**Document segment:**
Don’t overlook closing costs either. On a $300,000 purchase, budget $6,000 to $9,000 on top of your down payment. Some loan programs let you roll closing costs in, but you’ll still need cash for inspections, appraisals, and earnest money.
What Lenders Actually Look At

Getting denied late in the process is the worst outcome. It costs you time, money, and sometimes the house.
Credit scores matter, but aren’t the whole story. Conventional loans typically require a 620 minimum, though some programs accept 580. FHA loans can go down to 500 with 10% down. The gap between a 640 and 740 score can translate to roughly $200 a month on a $400,000 mortgage — that adds up.
Employment history carries more weight than most buyers expect. Two years of steady income in the same field is what lenders want to see. Job changes don’t automatically disqualify you, but gaps raise questions that require explanation.
Down payments vary by loan type. The average down payment in Q3 2025 was 14.4%, or about $30,400. VA loans offer zero down for qualifying veterans. USDA loans do the same for rural and certain suburban areas. Put down less than 20% on a conventional loan, and you’ll pay PMI — typically $100 to $300 a month, depending on your loan size and credit score.

**Information supplied:**
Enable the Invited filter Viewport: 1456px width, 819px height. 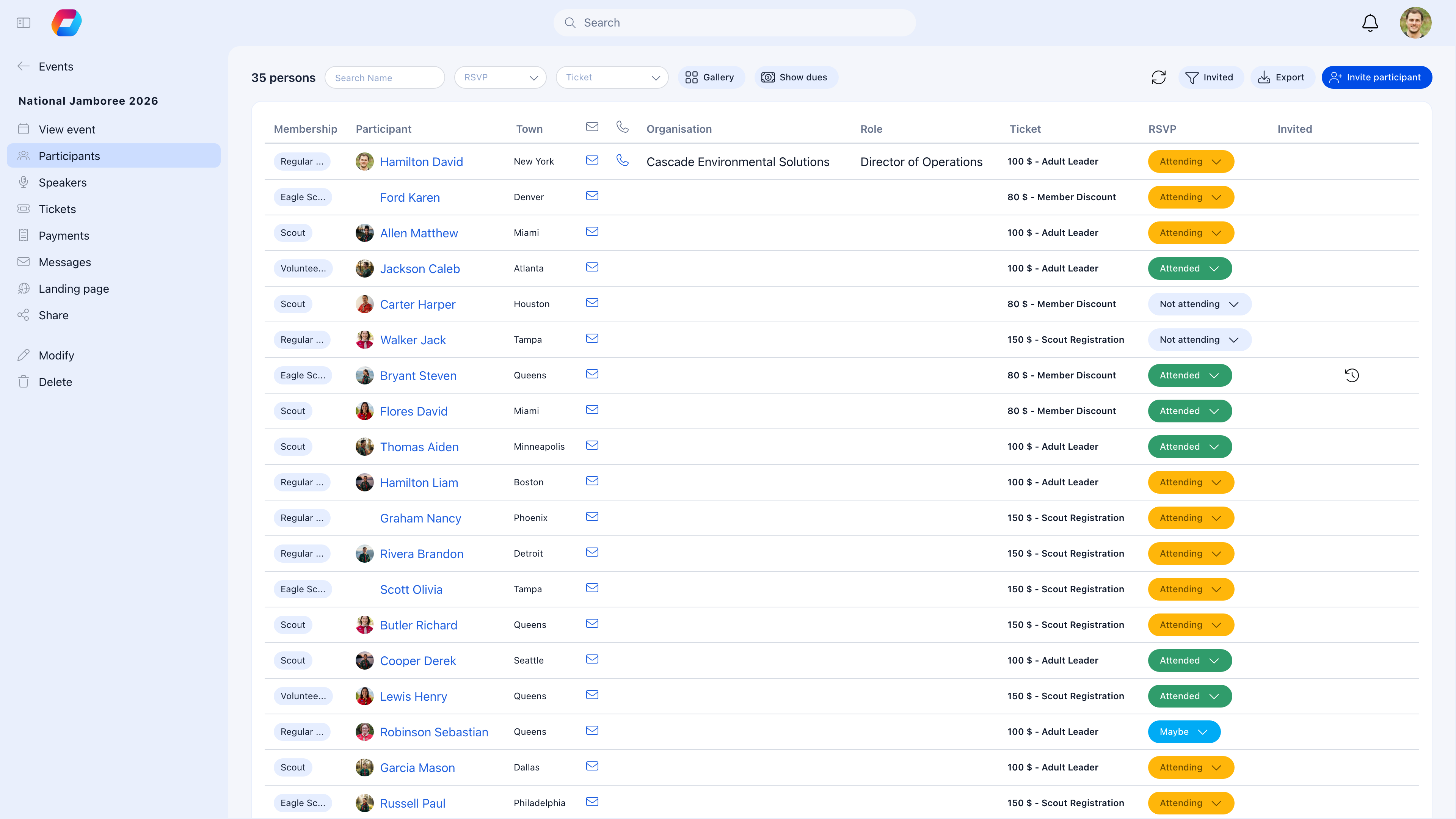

**Stated problem:**
Reproduce the passage on home-buying costs and lender requirements from "Employment history carries" to "and credit score.", substituting "service members" for "veterans". The lines bear no relation to the text.

**Exercise result:**
Employment history carries more weight than most buyers expect. Two years of steady income in the same field is what lenders want to see. Job changes don’t automatically disqualify you, but gaps raise questions that require explanation.
Down payments vary by loan type. The average down payment in Q3 2025 was 14.4%, or about $30,400. VA loans offer zero down for qualifying service members. USDA loans do the same for rural and certain suburban areas. Put down less than 20% on a conventional loan, and you’ll pay PMI — typically $100 to $300 a month, depending on your loan size and credit score.